A short antisense oligonucleotide ameliorates symptoms of severe mouse models of spinal muscular atrophy.

Author information

1
1] Department of Pediatrics, Feinberg School of Medicine, Northwestern University, Illinois, Chicago, Illinois, USA [2] Human Molecular Genetics Program, Stanley Manne Children's Research Institute at Ann & Robert H. Lurie Children's Hospital, Chicago, Illinois, USA.
2
Department of Biomedical Sciences, Iowa State University, Ames, Iowa, USA.

Abstract

Recent reports underscore the unparalleled potential of antisense-oligonucleotide (ASO)-based approaches to ameliorate various pathological conditions. However, in vivo studies validating the effectiveness of a short ASO (<10-mer) in the context of a human disease have not been performed. One disease with proven amenability to ASO-based therapy is spinal muscular atrophy (SMA). SMA is a neuromuscular disease caused by loss-of-function mutations in the survival motor neuron 1 (SMN1) gene.

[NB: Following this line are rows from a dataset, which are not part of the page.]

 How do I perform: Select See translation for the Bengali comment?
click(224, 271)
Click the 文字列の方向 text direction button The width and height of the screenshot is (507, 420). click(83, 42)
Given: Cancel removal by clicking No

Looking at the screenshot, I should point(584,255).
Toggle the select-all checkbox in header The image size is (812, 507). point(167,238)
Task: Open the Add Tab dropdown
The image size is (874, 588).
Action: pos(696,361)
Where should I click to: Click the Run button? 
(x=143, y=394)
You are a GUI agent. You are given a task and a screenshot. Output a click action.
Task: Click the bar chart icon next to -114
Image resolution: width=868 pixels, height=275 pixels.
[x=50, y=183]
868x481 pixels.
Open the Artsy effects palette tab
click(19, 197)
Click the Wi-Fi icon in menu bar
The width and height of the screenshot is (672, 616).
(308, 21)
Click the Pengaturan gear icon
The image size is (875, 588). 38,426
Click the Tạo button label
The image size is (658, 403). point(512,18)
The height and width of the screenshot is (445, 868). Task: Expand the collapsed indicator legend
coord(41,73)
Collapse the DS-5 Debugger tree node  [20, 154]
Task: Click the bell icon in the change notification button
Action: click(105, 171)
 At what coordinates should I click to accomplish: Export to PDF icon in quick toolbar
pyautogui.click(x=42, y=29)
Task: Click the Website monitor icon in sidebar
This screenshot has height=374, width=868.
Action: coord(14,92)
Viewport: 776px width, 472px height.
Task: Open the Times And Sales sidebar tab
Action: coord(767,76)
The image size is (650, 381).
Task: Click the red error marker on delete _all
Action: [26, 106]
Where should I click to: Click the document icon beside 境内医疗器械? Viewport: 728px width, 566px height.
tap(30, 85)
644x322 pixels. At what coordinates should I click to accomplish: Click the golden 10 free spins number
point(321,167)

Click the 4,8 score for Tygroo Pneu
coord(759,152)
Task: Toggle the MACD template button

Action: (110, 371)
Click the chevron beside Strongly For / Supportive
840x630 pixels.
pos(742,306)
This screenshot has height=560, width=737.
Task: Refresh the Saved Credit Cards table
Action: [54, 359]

Correction of aberrant splicing of the remaining paralog, SMN2, can rescue mouse models of SMA. Here, we report the therapeutic efficacy of an 8-mer ASO (3UP8i) in two severe models of SMA. While 3UP8i modestly improved survival and function in the more severe Taiwanese SMA model, it dramatically increased survival, improved neuromuscular junction pathology, and tempered cardiac deficits in a new, less severe model of SMA. Our results expand the repertoire of ASO-based compounds for SMA therapy, and for the first time, demonstrate the in vivo efficacy of a short ASO in the context of a human disease.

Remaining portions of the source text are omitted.